The Migratory Bird Treaty Act is America’s most important bird protection law. Passed in 1918 with the support of Audubon advocates and other early conservationists, the Migratory Bird Treaty Act (MBTA) protects nearly all of our country’s native birds. The law carries out the 1916 Migratory Bird Treaty with Canada, and later treaties signed with Mexico, Japan, and Russia, in order to protect our nation’s shared bird species. The MBTA is credited with saving numerous species from extinction, such as the Snowy Egret, Wood Duck, and Sandhill Crane, and millions, if not billions of other birds.
The penalties under the bird protection law have served as critical incentives for companies to take common sense precautions to help reduce bird kills, such as covering oil pits with nets and marking transmission lines so they are more visible to migrating birds. Every Republican and Democratic administration since the 1970s has applied the law to avoidable industrial hazards, which has saved countless numbers of birds. The Trump administration eliminated this longtime protection at the end of his term, essentially creating a free pass to kill birds.
The change by the Trump administration limits the MBTA’s protection only to activities that purposefully kill birds, exempting all industrial hazards from enforcement. Any “incidental” death—no matter how inevitable, avoidable or devastating to birds—became immune from enforcement under the law. If this change had been in place in 2010, BP would have faced no consequences under the MBTA for the more than one million birds killed in the Deepwater Horizon oil spill. BP ended up paying $100 million in fines thanks specifically to provisions in the MBTA.

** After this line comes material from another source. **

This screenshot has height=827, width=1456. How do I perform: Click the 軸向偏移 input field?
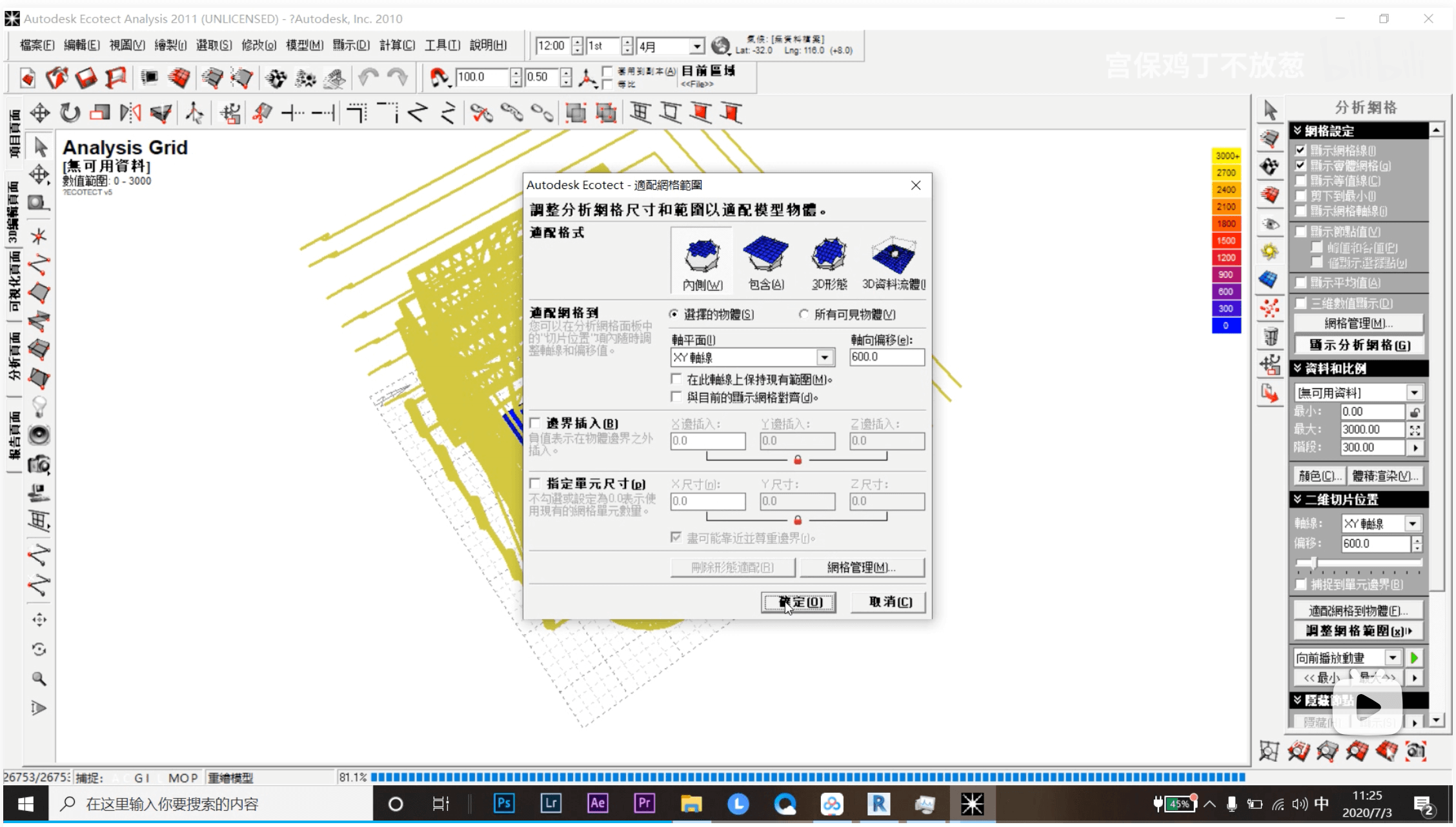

In response to overwhelming opposition to this move, the current administration has started a regulatory process to repeal this change, but reinstating the Migratory Bird Treaty Act should only be the beginning.
How We Fought Back
The reversal generated widespread concern from former senior DOI officials from Republican and Democratic administrations as well as three Flyway Councils, multiple states, and hundreds of organizations. Audubon and more than 500 conservation groups and other organizations from all 50 states joined together to urge Congress to defend country's most important bird conservation law in the United States.
In 2018, Audubon and several other organizations filed lawsuits challenging that opinion. Eight states filed a similar suit in September 2018. In August of 2020, a federal district court ruled that the administrations action do not align with the intent and language of the 100-year-old law. In her ruling, Judge Caproni found that the policy “runs counter to the purpose of the MBTA to protect migratory bird populations” and is “contrary to the plain meaning of the MBTA”. Despite this victory, the Trump administration proceeded with the rule change.

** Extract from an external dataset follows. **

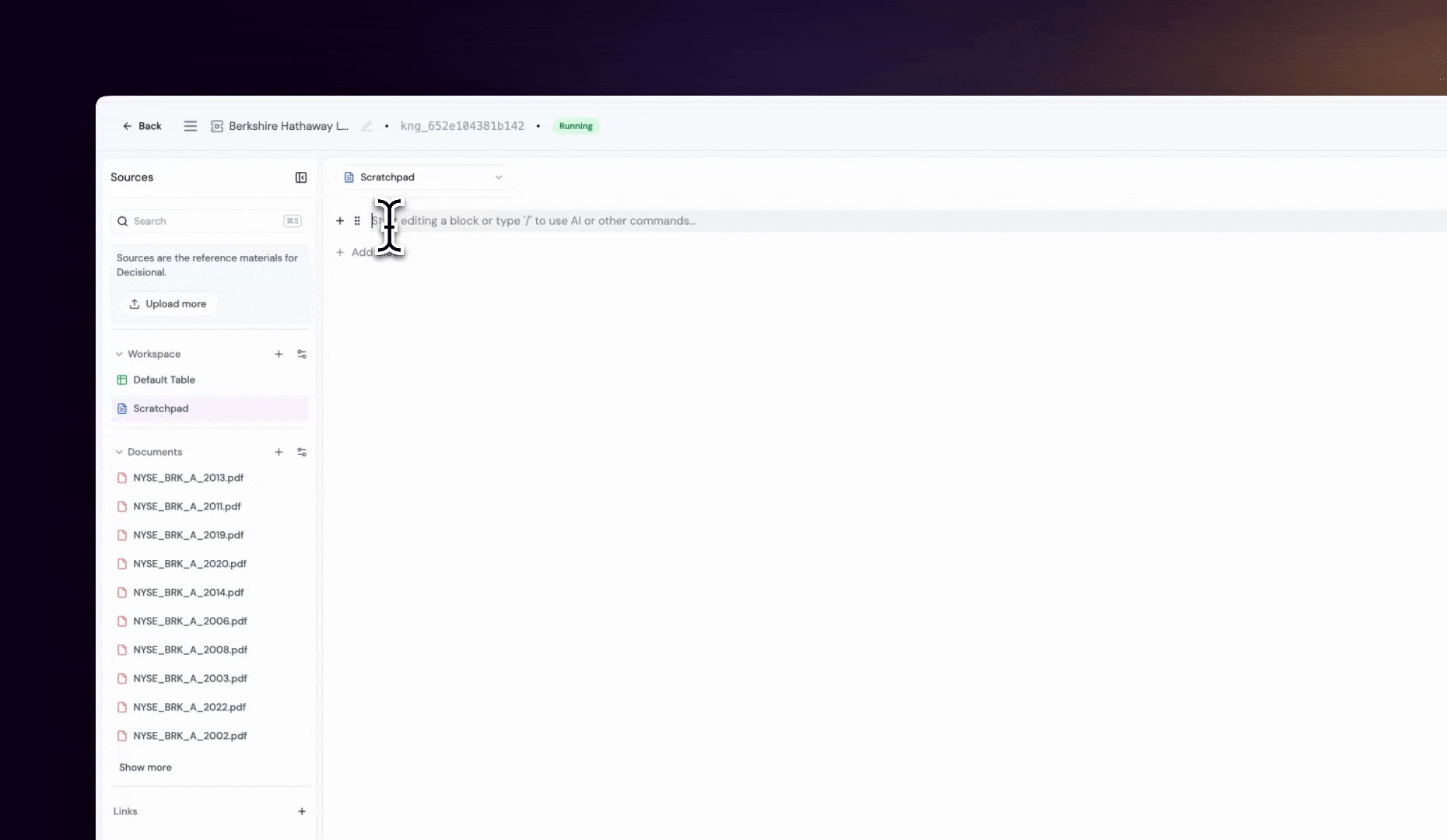Collapse the Documents section

point(119,452)
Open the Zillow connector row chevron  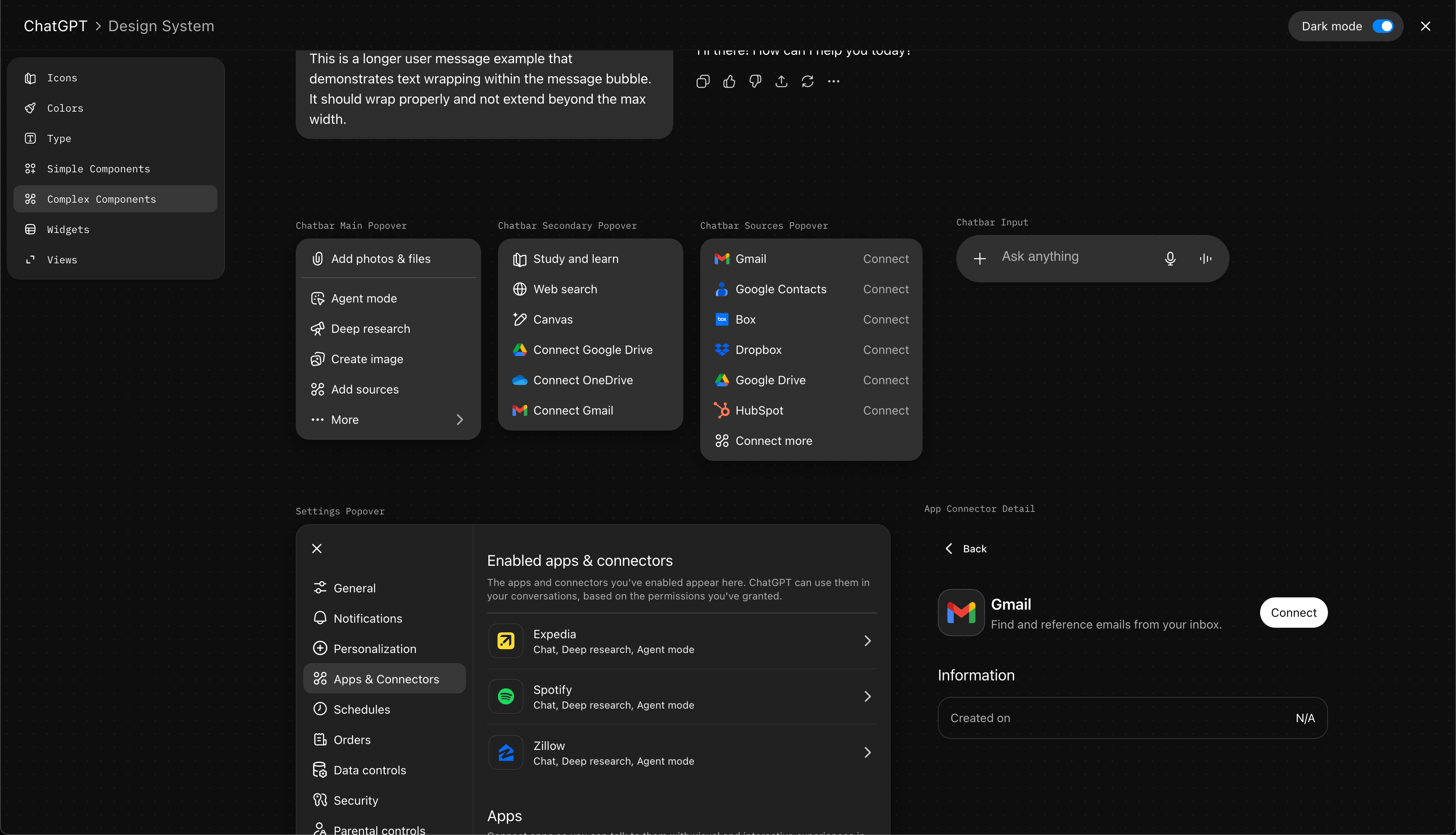tap(867, 752)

The rollback has bipartisan opposition including members of Congress, more than 25 states, numerous tribal governments, scientists, sportsmen, birdwatchers, and 250,000 people who submitted comments opposing the proposed rule change.
We’re also working to backstop the lost protections at the state-level. Over the last two years Vermont and California have established state-level migratory bird protections to help fill the gap left by the administration’s weakening of the MBTA and several other states are considering similar proposals.
The early support from the Biden administration to bring these protections back is promising. The rulemaking process to reinstate incidental take protections began in May 2021 with the comment period closing the following month.
What’s Next for MBTA
Audubon is pushing for the administration and Congress to establish a reasonable permitting approach for incidental take. A permitting program is a common-sense approach to clarifying these longstanding protections and providing the certainty industry wants. It would also help drive new and better ways for businesses to manage how they deal with birds.
During the last session of Congress, a bipartisan group of more than 90 members of the U.S. House of Representatives sponsored the Migratory Bird Protection Act which would secure protections for birds and direct the Fish and Wildlife Service (FWS) to develop a permitting process for “incidental take” through which relevant businesses would implement best management practices and document compliance, further driving innovation in how to best prevent bird deaths.
Audubon is advocating for the bill to be reintroduced during this Congress and passed. We are also pushing for the administration to start a new rulemaking process to establish a permitting program under the MBTA. Together, these actions will strengthen the MBTA from future attacks and offer stability and certainty for birds and businesses.